2017-01-24

Drinking water utilities, water resource management agencies, and environmental regulators across the world are required to establish laboratories to test water quality. Proper testing ensures that water is safe for its intended use, whether that be drinking, bathing, fishing, watering crops, or sustaining ecological health. Yet we routinely find poorly-functioning analytical labs. Failure to follow standardized procedures, maintain certification, and perform routine checks for quality assurance and quality control (QA/QC) compromises the reliability of lab results. As a result, the data are of limited use for managing water safety.
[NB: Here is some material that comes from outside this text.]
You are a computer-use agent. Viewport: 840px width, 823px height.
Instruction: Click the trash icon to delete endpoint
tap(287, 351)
How big is this problem? Inadequate lab facilities are often cited as a challenge or limitation in development-related literature, though statistics are hard to come by. In fact, labs have been cited as a compounding factor in mass arsenic poisoning in Bangladesh: a lack of laboratory capacity was one of several reasons that no one tested the groundwater for arsenic before millions of tube wells were installed to supply drinking water. In 2000, a review of water quality monitoring in the Russian Federation concluded that data quality was a major problem, with laboratories “worse than many found in developing countries.”

Why do labs fail?

[[tweetable]]Labs can become the weak link in the water quality assessment chain because they are vulnerable[[/tweetable]] on several levels:

Technical: Analyzing water quality in a lab setting requires specialized equipment, a reliable source of electricity, and a functional supply chain to restock chemical reagents and other consumables. Maintaining or repairing laboratory equipment may be difficult or impossible if parts and expertise are scarce.
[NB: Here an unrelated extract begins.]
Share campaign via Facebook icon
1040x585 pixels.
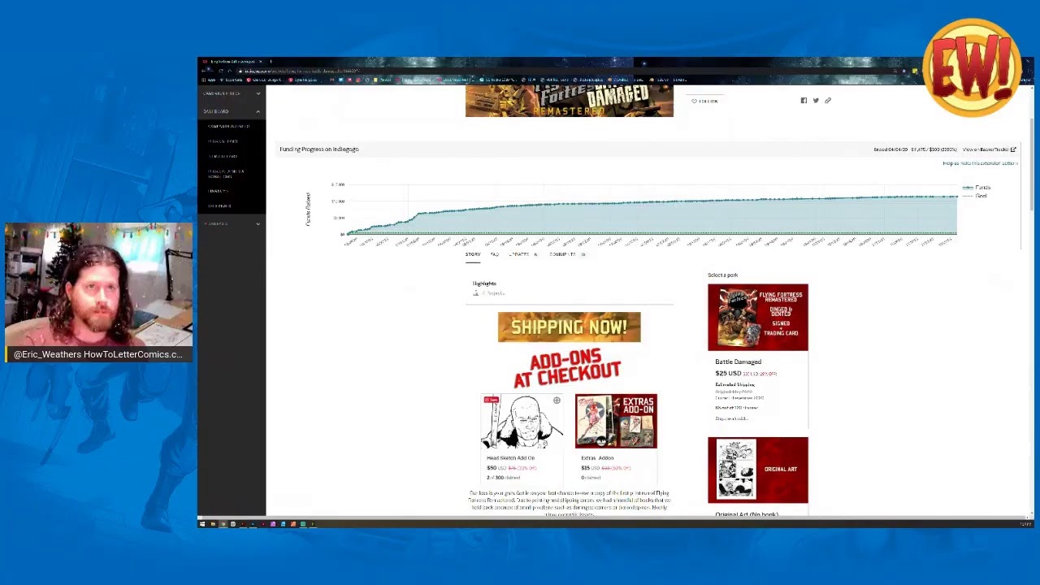click(x=804, y=101)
Human resources: Personnel may have insufficient time, space, or training to handle and analyze the samples correctly. It may be difficult to replace or sustain technical staff.
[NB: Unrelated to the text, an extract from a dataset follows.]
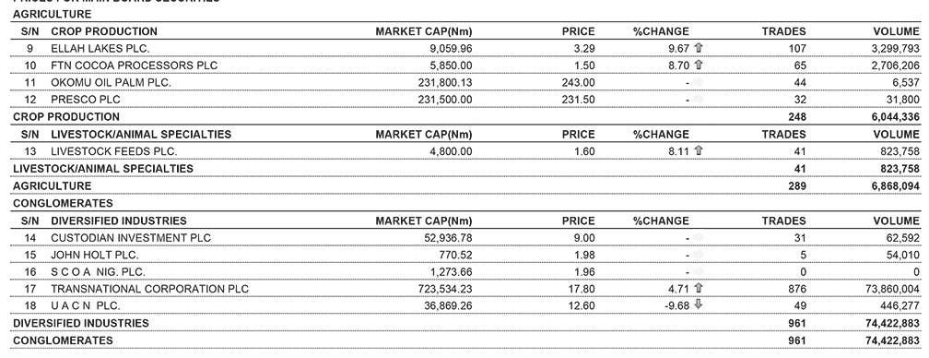Click the up arrow next to FTN COCOA 8.70
The height and width of the screenshot is (358, 929).
[x=698, y=65]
Capacity: A lab will have a maximum number of samples it can analyze in any given week. If that lab is the only one in the area, it may not be able to meet the need. Factors like inadequate supplies, part-time staff, or aging equipment will exacerbate any capacity limitations.

Logistics: Proper sample collection, preservation, and storage is essential. WHO guidelines specify that water quality samples must be chilled if they cannot be analyzed promptly, and they cannot be held more than 24 hours after collection. If the nearest lab is too far from the sampling location, transporting samples becomes challenging. How do you maintain a cold chain when you have no source of ice in the field and the nearest lab is a day’s journey away? Will your storage containers prevent contamination of samples that get carried in a backpack or loaded onto a motorbike?

Administrative: Unreliable electricity, limited internet access, and a lack of computers or IT support are just a few of the factors that keep labs from moving towards digital record-keeping. Unfortunately, paper-based systems can be more error-prone and less time-efficient. In a water testing lab, a total reliance on paper could lead to reduced capacity or even to problems with quality control.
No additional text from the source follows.